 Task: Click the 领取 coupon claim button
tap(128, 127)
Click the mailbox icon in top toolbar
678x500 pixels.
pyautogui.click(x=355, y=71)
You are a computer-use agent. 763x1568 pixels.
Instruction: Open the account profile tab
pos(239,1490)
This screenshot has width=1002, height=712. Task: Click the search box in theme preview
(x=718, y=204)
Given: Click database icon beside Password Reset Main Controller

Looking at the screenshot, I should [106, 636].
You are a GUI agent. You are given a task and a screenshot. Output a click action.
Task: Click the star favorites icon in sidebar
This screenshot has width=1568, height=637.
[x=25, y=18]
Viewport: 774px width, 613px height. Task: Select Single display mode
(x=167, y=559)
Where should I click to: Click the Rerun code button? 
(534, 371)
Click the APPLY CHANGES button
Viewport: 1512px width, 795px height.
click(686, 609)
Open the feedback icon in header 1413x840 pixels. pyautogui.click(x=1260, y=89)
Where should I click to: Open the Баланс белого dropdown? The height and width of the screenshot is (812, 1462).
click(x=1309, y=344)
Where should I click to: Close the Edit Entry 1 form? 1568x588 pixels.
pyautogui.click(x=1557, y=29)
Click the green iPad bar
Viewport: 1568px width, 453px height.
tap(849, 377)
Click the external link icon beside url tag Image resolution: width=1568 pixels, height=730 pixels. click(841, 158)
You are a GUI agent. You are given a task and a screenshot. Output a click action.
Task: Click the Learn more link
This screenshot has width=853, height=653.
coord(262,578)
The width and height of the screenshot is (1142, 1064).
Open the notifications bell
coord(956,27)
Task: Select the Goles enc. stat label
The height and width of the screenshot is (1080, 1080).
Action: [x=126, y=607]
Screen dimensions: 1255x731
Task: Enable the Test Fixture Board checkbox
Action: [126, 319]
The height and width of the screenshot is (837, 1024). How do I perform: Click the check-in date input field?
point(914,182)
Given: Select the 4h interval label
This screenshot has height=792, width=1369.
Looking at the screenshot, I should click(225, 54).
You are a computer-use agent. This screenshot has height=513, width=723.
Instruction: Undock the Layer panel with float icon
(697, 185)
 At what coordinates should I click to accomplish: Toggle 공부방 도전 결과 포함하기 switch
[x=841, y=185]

• Task details: Please retype all of the items above, keeping every line exactly as it appears.

• Reply to the task:
 Task: Click the 领取 coupon claim button
tap(128, 127)
Click the mailbox icon in top toolbar
678x500 pixels.
pyautogui.click(x=355, y=71)
You are a computer-use agent. 763x1568 pixels.
Instruction: Open the account profile tab
pos(239,1490)
This screenshot has width=1002, height=712. Task: Click the search box in theme preview
(x=718, y=204)
Given: Click database icon beside Password Reset Main Controller

Looking at the screenshot, I should [106, 636].
You are a GUI agent. You are given a task and a screenshot. Output a click action.
Task: Click the star favorites icon in sidebar
This screenshot has width=1568, height=637.
[x=25, y=18]
Viewport: 774px width, 613px height. Task: Select Single display mode
(x=167, y=559)
Where should I click to: Click the Rerun code button? 
(534, 371)
Click the APPLY CHANGES button
Viewport: 1512px width, 795px height.
click(686, 609)
Open the feedback icon in header 1413x840 pixels. pyautogui.click(x=1260, y=89)
Where should I click to: Open the Баланс белого dropdown? The height and width of the screenshot is (812, 1462).
click(x=1309, y=344)
Where should I click to: Close the Edit Entry 1 form? 1568x588 pixels.
pyautogui.click(x=1557, y=29)
Click the green iPad bar
Viewport: 1568px width, 453px height.
tap(849, 377)
Click the external link icon beside url tag Image resolution: width=1568 pixels, height=730 pixels. click(841, 158)
You are a GUI agent. You are given a task and a screenshot. Output a click action.
Task: Click the Learn more link
This screenshot has width=853, height=653.
coord(262,578)
The width and height of the screenshot is (1142, 1064).
Open the notifications bell
coord(956,27)
Task: Select the Goles enc. stat label
The height and width of the screenshot is (1080, 1080).
Action: [x=126, y=607]
Screen dimensions: 1255x731
Task: Enable the Test Fixture Board checkbox
Action: [126, 319]
The height and width of the screenshot is (837, 1024). How do I perform: Click the check-in date input field?
point(914,182)
Given: Select the 4h interval label
This screenshot has height=792, width=1369.
Looking at the screenshot, I should click(225, 54).
You are a computer-use agent. This screenshot has height=513, width=723.
Instruction: Undock the Layer panel with float icon
(697, 185)
 At what coordinates should I click to accomplish: Toggle 공부방 도전 결과 포함하기 switch
[x=841, y=185]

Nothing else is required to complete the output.